━━━━━ Document extract
Bakery food-on-the-go retailer Greggs (GRG) reported an ‘exceptionally strong’ first half trading performance boosted by the enormous success of its vegan-friendly sausage roll.

Yet the high-flying shares slipped 2.6% to £23.23 as the bakery company warned that its phenomenal like-for-like growth ‘will begin to normalise’ in the second half amid tougher comparatives.

There was also a steer that food input costs will be higher in the second half.

Having treated the market to a steady stream of earnings upgrades, there was a bit of disappointment among more demanding investors as Newcastle Upon Tyne-headquartered Greggs left full year profit guidance unchanged.

READ MORE ABOUT GREGGS HERE

Broker Canaccord Genuity describes Greggs’ first half to 29 June as ‘magnificent’. The baker generated a tasty 58% increase in adjusted pre-tax profit to £40.6m on total sales up 14.7% to £546m. This included nourishing 10.5% growth in company-managed shop like-for-like sales.

INVESTMENT TO INCREASE

However, full year guidance remains unchanged because costs will rise as Greggs invests in digital marketing and IT, improving its sustainability credentials and in increasing shop opening hours into the early evening for a quarter of its shops, an initiative requiring investment in wages.
━━━━━━━━━━
━━━━━ Data listing
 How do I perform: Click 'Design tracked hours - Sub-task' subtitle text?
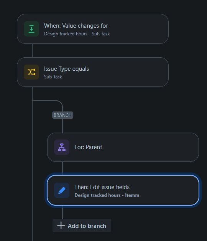77,34
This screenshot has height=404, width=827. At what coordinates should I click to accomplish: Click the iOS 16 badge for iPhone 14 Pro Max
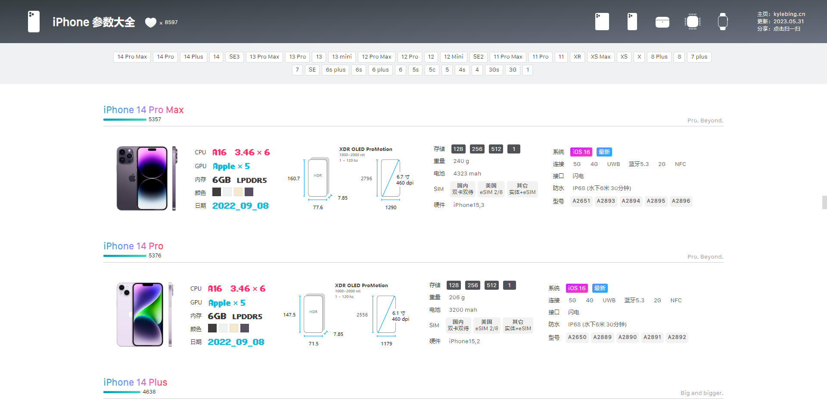click(x=581, y=152)
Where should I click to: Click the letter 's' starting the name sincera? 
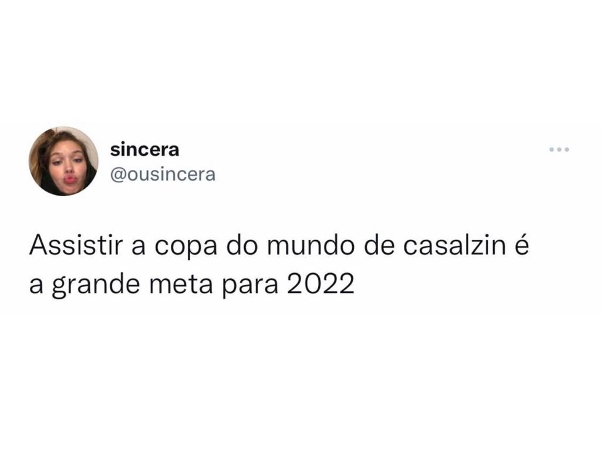(114, 151)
━━━━━━━━━━
▸ Required tasks:
• 1. According to the Greggs article, what was Greggs' adjusted pre-tax profit for the first half?
• 2. Repeat the stretch of the Greggs article from "Broker Canaccord Genuity" through "shop like-for-like sales.".
• 3. Do these statements agree with the Greggs article? (a) Greggs shares went up after the update. (b) Greggs has its headquarters in Newcastle Upon Tyne. (c) Greggs raised its full year profit guidance.

▸ The responses:
• 1. £40.6m, a 58% increase.

• 2.
Broker Canaccord Genuity describes Greggs’ first half to 29 June as ‘magnificent’. The baker generated a tasty 58% increase in adjusted pre-tax profit to £40.6m on total sales up 14.7% to £546m. This included nourishing 10.5% growth in company-managed shop like-for-like sales.

• 3.
(a) No: "the high-flying shares slipped 2.6% to £23.23"
(b) Yes: "Newcastle Upon Tyne-headquartered Greggs"
(c) No: "left full year profit guidance unchanged"